## Task instructions
• a. Translate this sentence from the essay on awareness into Spanish: "There is a fine line between being aware and being egocentric."
• b. In the essay on awareness, on which channel did the television show about the Mayan calendar air?

## Excerpt
The Downside of Awareness?

Awareness, I think, is one of the better qualities we can cultivate.  By paying attention and by striving to know ourselves, we can turn experience into wisdom.

But sometimes paying attention turns into navel gazing, where we get so focused on our own thoughts and our own Self that we forget to live in the real world with the other human beings.  Or we fall victim to spiritual materialism, as described by Chogyam Trungpa in his book Cutting Through Spiritual Materialism (http://www.shambhala.com/cutting-through-spiritual-materialism.html).  There is a fine line between being aware and being egocentric.

Recently I came across two interesting items that highlighted this phenomenon of going down the proverbial rabbit hole.  The first was a television show on the National Geographic channel about the Mayan calendar and the now-infamous date of December 21, 2012.  The documentarian travelled to Guatemala and, through an interpreter, questioned several locals of Mayan descent.  He asked them about the so-called Mayan prophecies.  To a person, every one of them stared, nonplussed, at the interpreter and claimed no knowledge of such a prophecy.  Now, my Spanish is sufficient enough to know that the interpreter did indeed ask the question that the documentarian wanted, so there was no mix-up there.  Why the denial, then?  Perhaps everything could have been staged.  Perhaps there is a conspiracy by Mayan descendants to keep the knowledge secret and away from the white men.  But I think the more likely explanation is that the locals were aware enough of the Mayan calendar to know that 12-21-12 is just another day in the great circle of life, but not so overly aware and full of self-importance as to make it into a big deal.

## Source data
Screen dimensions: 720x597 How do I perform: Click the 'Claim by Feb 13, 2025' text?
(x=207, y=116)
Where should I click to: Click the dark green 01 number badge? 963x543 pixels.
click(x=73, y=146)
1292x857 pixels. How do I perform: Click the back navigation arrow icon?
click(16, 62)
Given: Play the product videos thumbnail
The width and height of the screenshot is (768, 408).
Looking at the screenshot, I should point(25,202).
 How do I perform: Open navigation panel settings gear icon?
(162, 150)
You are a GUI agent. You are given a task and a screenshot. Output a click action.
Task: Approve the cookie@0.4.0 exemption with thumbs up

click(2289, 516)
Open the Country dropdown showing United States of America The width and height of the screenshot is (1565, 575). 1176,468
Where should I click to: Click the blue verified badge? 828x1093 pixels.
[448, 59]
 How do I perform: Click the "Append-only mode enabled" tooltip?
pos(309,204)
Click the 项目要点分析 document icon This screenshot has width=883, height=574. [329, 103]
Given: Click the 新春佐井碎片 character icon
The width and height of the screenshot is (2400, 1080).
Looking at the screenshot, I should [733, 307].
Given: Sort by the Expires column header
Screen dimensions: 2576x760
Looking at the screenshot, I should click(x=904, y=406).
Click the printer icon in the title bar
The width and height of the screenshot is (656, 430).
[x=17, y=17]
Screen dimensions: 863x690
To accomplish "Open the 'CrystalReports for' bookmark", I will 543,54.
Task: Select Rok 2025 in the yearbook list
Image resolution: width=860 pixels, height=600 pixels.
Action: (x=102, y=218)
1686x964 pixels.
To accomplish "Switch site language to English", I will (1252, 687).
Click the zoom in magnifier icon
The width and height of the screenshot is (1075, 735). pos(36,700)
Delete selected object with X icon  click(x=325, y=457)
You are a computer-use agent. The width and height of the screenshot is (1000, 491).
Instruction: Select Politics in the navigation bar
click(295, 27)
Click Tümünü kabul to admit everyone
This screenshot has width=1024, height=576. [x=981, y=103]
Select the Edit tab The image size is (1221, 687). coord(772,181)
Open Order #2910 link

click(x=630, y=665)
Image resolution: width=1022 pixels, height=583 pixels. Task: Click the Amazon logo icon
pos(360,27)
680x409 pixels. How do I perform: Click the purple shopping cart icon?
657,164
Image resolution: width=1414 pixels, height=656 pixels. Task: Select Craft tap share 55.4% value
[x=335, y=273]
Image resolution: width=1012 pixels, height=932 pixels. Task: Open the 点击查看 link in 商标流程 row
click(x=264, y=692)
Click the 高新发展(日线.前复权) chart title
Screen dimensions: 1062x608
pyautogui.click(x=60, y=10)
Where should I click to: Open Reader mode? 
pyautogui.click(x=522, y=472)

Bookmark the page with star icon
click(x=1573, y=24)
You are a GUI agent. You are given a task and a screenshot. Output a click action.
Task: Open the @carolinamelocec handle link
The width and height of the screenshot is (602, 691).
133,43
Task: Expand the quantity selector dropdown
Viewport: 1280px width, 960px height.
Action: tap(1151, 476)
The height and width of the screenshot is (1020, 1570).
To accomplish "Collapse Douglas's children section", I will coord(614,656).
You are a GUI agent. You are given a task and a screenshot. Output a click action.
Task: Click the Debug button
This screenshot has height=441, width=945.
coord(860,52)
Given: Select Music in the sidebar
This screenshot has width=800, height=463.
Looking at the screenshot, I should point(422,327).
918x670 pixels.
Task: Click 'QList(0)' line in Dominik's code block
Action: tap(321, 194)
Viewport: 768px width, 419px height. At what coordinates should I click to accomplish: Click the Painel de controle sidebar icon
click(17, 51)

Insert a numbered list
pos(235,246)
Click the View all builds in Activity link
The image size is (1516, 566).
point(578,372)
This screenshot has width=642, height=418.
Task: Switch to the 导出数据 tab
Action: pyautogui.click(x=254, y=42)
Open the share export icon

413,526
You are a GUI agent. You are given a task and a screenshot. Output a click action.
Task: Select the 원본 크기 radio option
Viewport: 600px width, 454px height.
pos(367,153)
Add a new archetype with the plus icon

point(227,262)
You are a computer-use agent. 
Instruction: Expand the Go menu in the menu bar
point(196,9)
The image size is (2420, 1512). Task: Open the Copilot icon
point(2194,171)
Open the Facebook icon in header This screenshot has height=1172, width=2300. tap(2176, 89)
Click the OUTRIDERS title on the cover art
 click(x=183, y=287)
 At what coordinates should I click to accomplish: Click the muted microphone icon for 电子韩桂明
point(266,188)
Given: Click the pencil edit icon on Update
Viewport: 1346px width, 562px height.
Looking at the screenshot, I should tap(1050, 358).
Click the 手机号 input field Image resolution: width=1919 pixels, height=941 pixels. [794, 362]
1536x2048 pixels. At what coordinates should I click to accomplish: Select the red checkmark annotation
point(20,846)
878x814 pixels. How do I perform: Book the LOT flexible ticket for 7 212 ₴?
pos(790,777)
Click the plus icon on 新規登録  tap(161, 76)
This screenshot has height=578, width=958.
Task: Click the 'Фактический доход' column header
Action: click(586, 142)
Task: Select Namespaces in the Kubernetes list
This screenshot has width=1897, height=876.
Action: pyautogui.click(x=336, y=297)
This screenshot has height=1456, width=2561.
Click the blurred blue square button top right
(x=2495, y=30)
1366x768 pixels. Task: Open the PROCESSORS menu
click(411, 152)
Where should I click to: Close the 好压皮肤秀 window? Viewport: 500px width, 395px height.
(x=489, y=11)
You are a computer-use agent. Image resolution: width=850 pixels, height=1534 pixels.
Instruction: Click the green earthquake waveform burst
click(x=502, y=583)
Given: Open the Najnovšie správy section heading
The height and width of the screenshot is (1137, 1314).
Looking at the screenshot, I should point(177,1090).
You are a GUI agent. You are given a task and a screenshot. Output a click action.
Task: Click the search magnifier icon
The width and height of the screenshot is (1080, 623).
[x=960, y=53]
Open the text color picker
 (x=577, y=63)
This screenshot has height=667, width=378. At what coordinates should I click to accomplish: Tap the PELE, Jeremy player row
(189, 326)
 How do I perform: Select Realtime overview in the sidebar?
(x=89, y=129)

## Responses in order
• a. Hay una línea muy fina entre ser consciente y ser egocéntrico.

• b. The National Geographic channel.